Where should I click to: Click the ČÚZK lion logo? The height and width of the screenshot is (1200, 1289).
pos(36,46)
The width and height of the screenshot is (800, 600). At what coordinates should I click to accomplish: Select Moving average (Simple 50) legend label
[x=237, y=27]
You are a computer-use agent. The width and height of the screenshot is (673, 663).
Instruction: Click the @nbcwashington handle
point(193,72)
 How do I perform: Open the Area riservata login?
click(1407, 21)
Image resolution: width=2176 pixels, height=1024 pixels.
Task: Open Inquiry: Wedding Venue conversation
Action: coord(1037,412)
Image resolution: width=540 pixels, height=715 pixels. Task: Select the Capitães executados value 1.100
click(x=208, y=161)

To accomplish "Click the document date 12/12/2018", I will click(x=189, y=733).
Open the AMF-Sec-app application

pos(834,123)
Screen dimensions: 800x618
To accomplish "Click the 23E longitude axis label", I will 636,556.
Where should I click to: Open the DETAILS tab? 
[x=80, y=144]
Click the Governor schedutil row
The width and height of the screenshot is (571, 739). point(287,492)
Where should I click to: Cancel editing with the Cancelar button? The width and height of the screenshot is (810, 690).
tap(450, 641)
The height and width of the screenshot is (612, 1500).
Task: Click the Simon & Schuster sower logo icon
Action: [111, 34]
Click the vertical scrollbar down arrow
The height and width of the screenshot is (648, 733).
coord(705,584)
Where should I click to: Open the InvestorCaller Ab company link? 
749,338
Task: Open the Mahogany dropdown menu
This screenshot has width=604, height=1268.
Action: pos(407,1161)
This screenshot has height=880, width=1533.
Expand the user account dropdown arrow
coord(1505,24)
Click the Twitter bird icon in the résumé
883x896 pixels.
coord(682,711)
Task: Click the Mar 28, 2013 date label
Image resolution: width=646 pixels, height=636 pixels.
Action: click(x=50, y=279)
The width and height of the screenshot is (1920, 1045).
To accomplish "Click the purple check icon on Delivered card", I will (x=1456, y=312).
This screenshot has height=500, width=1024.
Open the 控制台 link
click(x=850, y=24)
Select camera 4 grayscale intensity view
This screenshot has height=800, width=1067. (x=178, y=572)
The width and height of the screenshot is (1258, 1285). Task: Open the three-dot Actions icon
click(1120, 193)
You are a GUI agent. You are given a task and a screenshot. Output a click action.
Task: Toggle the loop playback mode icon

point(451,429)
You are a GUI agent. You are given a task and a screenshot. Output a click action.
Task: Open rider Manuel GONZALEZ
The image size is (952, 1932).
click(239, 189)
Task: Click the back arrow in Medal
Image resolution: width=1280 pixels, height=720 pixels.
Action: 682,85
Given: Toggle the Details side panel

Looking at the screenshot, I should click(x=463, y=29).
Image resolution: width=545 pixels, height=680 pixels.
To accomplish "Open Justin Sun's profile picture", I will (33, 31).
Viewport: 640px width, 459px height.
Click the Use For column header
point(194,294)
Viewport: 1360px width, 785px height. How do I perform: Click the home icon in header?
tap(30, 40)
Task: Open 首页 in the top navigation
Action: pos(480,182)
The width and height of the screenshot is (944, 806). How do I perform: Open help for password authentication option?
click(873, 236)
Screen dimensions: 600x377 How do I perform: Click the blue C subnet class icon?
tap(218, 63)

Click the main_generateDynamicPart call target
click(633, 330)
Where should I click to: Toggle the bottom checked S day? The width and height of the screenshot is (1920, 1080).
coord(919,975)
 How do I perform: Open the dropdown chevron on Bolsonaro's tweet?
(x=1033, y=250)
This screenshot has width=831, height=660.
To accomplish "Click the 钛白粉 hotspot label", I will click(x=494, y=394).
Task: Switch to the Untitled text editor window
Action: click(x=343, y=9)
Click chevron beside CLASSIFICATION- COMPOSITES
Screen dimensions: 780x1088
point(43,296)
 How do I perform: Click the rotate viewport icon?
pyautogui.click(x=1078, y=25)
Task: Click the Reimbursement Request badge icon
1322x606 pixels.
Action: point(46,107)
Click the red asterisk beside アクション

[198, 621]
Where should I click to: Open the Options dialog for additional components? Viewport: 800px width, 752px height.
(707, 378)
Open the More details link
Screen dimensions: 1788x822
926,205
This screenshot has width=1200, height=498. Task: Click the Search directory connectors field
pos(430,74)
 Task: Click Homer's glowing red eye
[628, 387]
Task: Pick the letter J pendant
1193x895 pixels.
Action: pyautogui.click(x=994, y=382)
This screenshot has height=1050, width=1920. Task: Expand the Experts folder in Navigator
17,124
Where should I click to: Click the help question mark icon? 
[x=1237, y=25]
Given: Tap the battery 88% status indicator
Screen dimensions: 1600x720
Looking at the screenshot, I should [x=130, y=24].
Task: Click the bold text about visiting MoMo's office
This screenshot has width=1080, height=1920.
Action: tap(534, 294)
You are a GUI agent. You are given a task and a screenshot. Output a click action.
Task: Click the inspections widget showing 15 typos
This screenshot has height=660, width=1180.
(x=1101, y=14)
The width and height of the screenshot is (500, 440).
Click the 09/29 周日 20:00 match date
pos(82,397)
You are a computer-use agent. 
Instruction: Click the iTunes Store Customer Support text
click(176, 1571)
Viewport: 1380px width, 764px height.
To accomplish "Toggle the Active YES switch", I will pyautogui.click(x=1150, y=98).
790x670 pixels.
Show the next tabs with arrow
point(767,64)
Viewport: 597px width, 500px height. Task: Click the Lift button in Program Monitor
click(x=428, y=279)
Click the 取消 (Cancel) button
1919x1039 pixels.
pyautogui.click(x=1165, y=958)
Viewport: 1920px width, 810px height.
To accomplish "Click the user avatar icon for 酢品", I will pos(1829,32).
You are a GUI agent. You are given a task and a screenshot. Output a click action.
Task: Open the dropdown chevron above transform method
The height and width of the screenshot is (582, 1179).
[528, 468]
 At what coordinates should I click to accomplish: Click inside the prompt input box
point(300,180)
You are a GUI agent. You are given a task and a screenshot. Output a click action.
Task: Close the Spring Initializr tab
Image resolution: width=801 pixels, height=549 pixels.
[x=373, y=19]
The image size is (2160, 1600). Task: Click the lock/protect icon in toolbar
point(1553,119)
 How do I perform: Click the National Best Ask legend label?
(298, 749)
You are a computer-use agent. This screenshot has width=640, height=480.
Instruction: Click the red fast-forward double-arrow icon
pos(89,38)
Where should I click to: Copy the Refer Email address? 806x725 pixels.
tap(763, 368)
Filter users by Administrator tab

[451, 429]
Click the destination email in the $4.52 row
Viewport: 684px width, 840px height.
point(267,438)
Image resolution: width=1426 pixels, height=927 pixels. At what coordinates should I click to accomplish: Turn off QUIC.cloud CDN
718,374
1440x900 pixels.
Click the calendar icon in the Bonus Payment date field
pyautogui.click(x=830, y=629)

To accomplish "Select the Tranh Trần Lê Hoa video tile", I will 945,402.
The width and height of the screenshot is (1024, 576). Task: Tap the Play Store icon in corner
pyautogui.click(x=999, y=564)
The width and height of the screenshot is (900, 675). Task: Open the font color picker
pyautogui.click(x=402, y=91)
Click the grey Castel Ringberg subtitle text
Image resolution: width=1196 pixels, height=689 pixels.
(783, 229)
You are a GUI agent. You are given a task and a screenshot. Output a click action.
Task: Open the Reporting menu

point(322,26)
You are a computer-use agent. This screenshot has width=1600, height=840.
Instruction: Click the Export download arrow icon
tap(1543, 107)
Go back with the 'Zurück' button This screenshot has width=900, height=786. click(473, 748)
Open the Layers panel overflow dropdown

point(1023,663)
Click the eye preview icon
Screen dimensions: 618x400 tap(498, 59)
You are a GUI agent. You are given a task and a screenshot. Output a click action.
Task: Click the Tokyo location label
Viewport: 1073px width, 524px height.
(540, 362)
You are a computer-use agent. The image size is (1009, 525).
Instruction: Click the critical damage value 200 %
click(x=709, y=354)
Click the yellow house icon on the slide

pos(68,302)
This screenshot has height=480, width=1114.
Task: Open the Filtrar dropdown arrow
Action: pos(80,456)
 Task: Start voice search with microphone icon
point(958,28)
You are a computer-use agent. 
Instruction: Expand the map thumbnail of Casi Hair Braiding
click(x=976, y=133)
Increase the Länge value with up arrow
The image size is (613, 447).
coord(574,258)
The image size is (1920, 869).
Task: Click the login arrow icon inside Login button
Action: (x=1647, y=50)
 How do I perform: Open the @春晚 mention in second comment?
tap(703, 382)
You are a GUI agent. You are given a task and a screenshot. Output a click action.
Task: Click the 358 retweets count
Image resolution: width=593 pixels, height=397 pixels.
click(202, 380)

****************************************

- What is needed: Go through the data and copy every line that includes "computer".

- Exercise output:
You are a computer-use agent. The width and height of the screenshot is (673, 663).
You are a computer-use agent. 
You are a computer-use agent. This screenshot has width=640, height=480.
You are a computer-use agent. This screenshot has width=1600, height=840.
You are a computer-use agent. The image size is (1009, 525).
You are a computer-use agent. 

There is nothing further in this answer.